• TASK TO CARRY OUT
An identical reprint of the entire listing below is expected.

• DATA RECORDS
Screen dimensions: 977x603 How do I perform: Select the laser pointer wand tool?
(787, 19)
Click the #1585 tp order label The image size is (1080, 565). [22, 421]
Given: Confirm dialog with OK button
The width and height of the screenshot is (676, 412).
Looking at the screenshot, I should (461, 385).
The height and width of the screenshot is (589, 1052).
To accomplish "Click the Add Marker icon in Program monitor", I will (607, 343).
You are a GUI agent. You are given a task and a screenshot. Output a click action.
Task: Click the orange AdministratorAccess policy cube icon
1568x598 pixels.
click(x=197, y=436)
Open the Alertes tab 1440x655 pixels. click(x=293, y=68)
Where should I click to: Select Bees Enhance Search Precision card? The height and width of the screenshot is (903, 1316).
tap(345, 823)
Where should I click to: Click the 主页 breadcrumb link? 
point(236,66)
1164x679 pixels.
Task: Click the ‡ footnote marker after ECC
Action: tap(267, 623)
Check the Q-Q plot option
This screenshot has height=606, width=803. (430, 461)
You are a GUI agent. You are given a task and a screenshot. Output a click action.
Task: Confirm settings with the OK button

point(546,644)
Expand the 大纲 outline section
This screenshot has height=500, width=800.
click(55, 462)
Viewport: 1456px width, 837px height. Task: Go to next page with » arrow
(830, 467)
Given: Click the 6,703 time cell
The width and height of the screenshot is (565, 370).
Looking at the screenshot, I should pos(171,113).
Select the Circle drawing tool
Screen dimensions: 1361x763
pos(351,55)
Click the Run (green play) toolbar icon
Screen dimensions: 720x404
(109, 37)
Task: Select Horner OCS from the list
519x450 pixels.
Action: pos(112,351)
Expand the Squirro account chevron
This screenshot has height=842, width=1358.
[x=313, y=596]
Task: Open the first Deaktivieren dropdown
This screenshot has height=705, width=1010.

• RESPONSE BELOW
Screen dimensions: 977x603 How do I perform: Select the laser pointer wand tool?
(787, 19)
Click the #1585 tp order label The image size is (1080, 565). [22, 421]
Given: Confirm dialog with OK button
The width and height of the screenshot is (676, 412).
Looking at the screenshot, I should (461, 385).
The height and width of the screenshot is (589, 1052).
To accomplish "Click the Add Marker icon in Program monitor", I will (607, 343).
You are a GUI agent. You are given a task and a screenshot. Output a click action.
Task: Click the orange AdministratorAccess policy cube icon
1568x598 pixels.
click(x=197, y=436)
Open the Alertes tab 1440x655 pixels. click(x=293, y=68)
Where should I click to: Select Bees Enhance Search Precision card? The height and width of the screenshot is (903, 1316).
tap(345, 823)
Where should I click to: Click the 主页 breadcrumb link? 
point(236,66)
1164x679 pixels.
Task: Click the ‡ footnote marker after ECC
Action: tap(267, 623)
Check the Q-Q plot option
This screenshot has height=606, width=803. (430, 461)
You are a GUI agent. You are given a task and a screenshot. Output a click action.
Task: Confirm settings with the OK button

point(546,644)
Expand the 大纲 outline section
This screenshot has height=500, width=800.
click(55, 462)
Viewport: 1456px width, 837px height. Task: Go to next page with » arrow
(830, 467)
Given: Click the 6,703 time cell
The width and height of the screenshot is (565, 370).
Looking at the screenshot, I should pos(171,113).
Select the Circle drawing tool
Screen dimensions: 1361x763
pos(351,55)
Click the Run (green play) toolbar icon
Screen dimensions: 720x404
(109, 37)
Task: Select Horner OCS from the list
519x450 pixels.
Action: pos(112,351)
Expand the Squirro account chevron
This screenshot has height=842, width=1358.
[x=313, y=596]
Task: Open the first Deaktivieren dropdown
This screenshot has height=705, width=1010.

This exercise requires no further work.